REQUIREMENT:
For the listing that follows, give again exactly the lines from the one with "This screenshot has height=362, width=690." to the one with "Click the TOPIX chart title text", including both.

RECORD SET: Begin

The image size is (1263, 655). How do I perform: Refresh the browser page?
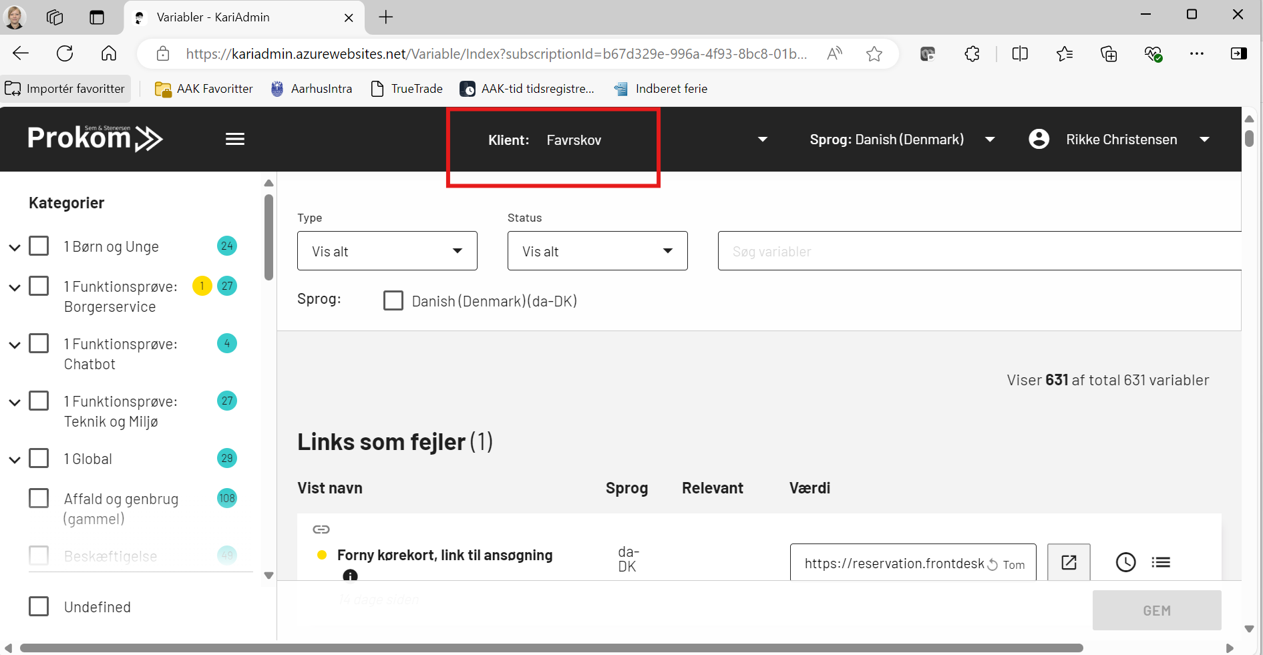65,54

RECORD SET: End
RECORD SET: Begin

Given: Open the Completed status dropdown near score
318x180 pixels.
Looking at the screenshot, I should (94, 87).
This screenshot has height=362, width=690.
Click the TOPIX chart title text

RECORD SET: End
RECORD SET: Begin

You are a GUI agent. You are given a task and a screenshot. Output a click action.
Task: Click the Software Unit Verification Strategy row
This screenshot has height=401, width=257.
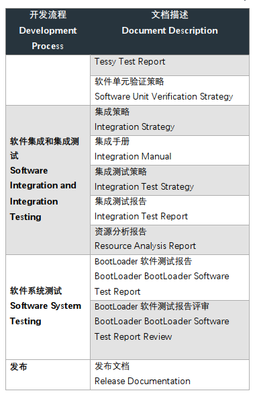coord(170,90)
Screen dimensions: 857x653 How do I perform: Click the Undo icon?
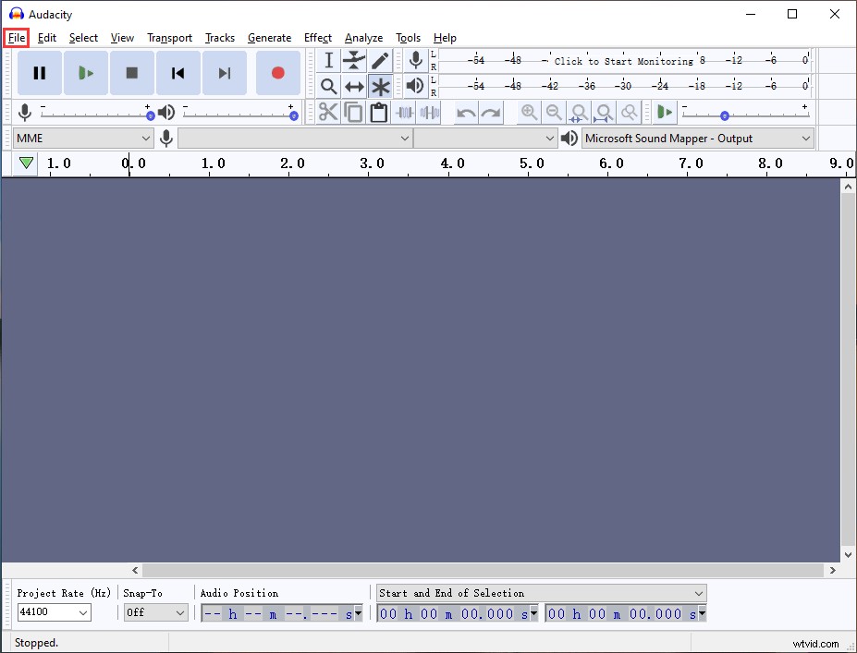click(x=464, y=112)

RECORD SET: End

TASK ANSWER:
This screenshot has height=362, width=690.
Click the TOPIX chart title text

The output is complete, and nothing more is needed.